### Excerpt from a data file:
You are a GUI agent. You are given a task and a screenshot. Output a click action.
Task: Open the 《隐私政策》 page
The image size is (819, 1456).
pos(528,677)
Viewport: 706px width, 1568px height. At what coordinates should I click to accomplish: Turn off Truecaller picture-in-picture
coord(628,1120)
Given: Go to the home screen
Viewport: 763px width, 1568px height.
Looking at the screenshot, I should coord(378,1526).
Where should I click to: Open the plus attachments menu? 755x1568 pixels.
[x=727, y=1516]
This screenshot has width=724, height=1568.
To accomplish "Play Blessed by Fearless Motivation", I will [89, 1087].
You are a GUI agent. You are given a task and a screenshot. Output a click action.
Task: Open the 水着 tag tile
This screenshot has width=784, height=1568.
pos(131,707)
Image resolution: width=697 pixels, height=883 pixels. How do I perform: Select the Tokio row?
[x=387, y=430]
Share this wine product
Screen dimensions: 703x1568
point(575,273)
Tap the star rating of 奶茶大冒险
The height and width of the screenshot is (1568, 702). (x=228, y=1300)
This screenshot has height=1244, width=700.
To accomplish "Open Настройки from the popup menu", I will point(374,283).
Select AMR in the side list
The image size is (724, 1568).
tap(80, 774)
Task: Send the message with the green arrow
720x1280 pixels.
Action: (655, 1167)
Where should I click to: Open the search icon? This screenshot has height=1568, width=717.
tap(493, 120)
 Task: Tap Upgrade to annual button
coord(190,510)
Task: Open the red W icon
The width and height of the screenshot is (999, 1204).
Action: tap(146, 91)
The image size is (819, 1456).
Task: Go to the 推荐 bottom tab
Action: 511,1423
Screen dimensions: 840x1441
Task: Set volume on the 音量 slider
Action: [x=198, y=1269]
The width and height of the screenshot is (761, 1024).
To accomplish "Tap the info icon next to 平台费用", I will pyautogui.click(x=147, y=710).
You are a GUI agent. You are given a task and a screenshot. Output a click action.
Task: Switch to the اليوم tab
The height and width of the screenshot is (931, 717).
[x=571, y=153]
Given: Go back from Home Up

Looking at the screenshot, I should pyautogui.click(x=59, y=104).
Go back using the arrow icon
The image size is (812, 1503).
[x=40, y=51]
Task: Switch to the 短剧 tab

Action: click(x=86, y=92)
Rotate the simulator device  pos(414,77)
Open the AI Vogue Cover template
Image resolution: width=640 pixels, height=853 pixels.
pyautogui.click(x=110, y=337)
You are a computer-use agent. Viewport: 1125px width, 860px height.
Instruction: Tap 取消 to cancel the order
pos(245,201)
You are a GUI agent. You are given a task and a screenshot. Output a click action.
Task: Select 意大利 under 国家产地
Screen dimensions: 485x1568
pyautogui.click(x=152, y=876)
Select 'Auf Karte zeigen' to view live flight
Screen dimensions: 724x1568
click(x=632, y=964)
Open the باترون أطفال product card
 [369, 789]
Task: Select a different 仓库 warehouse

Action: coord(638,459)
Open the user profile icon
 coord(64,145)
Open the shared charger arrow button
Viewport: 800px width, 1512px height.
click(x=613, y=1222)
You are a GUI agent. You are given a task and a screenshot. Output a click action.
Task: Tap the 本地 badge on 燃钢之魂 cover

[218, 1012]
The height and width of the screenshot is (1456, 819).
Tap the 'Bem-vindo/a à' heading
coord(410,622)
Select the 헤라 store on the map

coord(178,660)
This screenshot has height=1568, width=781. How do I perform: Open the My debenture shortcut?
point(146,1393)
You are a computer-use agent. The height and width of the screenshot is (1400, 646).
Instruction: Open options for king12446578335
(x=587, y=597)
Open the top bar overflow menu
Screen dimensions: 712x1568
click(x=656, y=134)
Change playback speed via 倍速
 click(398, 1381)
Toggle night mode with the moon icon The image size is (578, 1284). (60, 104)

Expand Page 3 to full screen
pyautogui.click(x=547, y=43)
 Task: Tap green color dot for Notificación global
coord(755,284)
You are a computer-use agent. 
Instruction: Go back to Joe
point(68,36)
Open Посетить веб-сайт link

### PROBLEM:
Copy out all of the data above line for line, in the same order and without changing anything.

### EXERCISE RESPONSE:
You are a GUI agent. You are given a task and a screenshot. Output a click action.
Task: Open the 《隐私政策》 page
The image size is (819, 1456).
pos(528,677)
Viewport: 706px width, 1568px height. At what coordinates should I click to accomplish: Turn off Truecaller picture-in-picture
coord(628,1120)
Given: Go to the home screen
Viewport: 763px width, 1568px height.
Looking at the screenshot, I should coord(378,1526).
Where should I click to: Open the plus attachments menu? 755x1568 pixels.
[x=727, y=1516]
This screenshot has width=724, height=1568.
To accomplish "Play Blessed by Fearless Motivation", I will [89, 1087].
You are a GUI agent. You are given a task and a screenshot. Output a click action.
Task: Open the 水着 tag tile
This screenshot has width=784, height=1568.
pos(131,707)
Image resolution: width=697 pixels, height=883 pixels. How do I perform: Select the Tokio row?
[x=387, y=430]
Share this wine product
Screen dimensions: 703x1568
point(575,273)
Tap the star rating of 奶茶大冒险
The height and width of the screenshot is (1568, 702). (x=228, y=1300)
This screenshot has height=1244, width=700.
To accomplish "Open Настройки from the popup menu", I will point(374,283).
Select AMR in the side list
The image size is (724, 1568).
tap(80, 774)
Task: Send the message with the green arrow
720x1280 pixels.
Action: (655, 1167)
Where should I click to: Open the search icon? This screenshot has height=1568, width=717.
tap(493, 120)
 Task: Tap Upgrade to annual button
coord(190,510)
Task: Open the red W icon
The width and height of the screenshot is (999, 1204).
Action: tap(146, 91)
The image size is (819, 1456).
Task: Go to the 推荐 bottom tab
Action: 511,1423
Screen dimensions: 840x1441
Task: Set volume on the 音量 slider
Action: [x=198, y=1269]
The width and height of the screenshot is (761, 1024).
To accomplish "Tap the info icon next to 平台费用", I will pyautogui.click(x=147, y=710).
You are a GUI agent. You are given a task and a screenshot. Output a click action.
Task: Switch to the اليوم tab
The height and width of the screenshot is (931, 717).
[x=571, y=153]
Given: Go back from Home Up

Looking at the screenshot, I should pyautogui.click(x=59, y=104).
Go back using the arrow icon
The image size is (812, 1503).
[x=40, y=51]
Task: Switch to the 短剧 tab

Action: click(x=86, y=92)
Rotate the simulator device  pos(414,77)
Open the AI Vogue Cover template
Image resolution: width=640 pixels, height=853 pixels.
pyautogui.click(x=110, y=337)
You are a computer-use agent. Viewport: 1125px width, 860px height.
Instruction: Tap 取消 to cancel the order
pos(245,201)
You are a GUI agent. You are given a task and a screenshot. Output a click action.
Task: Select 意大利 under 国家产地
Screen dimensions: 485x1568
pyautogui.click(x=152, y=876)
Select 'Auf Karte zeigen' to view live flight
Screen dimensions: 724x1568
click(x=632, y=964)
Open the باترون أطفال product card
 [369, 789]
Task: Select a different 仓库 warehouse

Action: coord(638,459)
Open the user profile icon
 coord(64,145)
Open the shared charger arrow button
Viewport: 800px width, 1512px height.
click(x=613, y=1222)
You are a GUI agent. You are given a task and a screenshot. Output a click action.
Task: Tap the 本地 badge on 燃钢之魂 cover

[218, 1012]
The height and width of the screenshot is (1456, 819).
Tap the 'Bem-vindo/a à' heading
coord(410,622)
Select the 헤라 store on the map

coord(178,660)
This screenshot has height=1568, width=781. How do I perform: Open the My debenture shortcut?
point(146,1393)
You are a computer-use agent. The height and width of the screenshot is (1400, 646).
Instruction: Open options for king12446578335
(x=587, y=597)
Open the top bar overflow menu
Screen dimensions: 712x1568
click(x=656, y=134)
Change playback speed via 倍速
 click(398, 1381)
Toggle night mode with the moon icon The image size is (578, 1284). (60, 104)

Expand Page 3 to full screen
pyautogui.click(x=547, y=43)
 Task: Tap green color dot for Notificación global
coord(755,284)
You are a computer-use agent. 
Instruction: Go back to Joe
point(68,36)
Open Посетить веб-сайт link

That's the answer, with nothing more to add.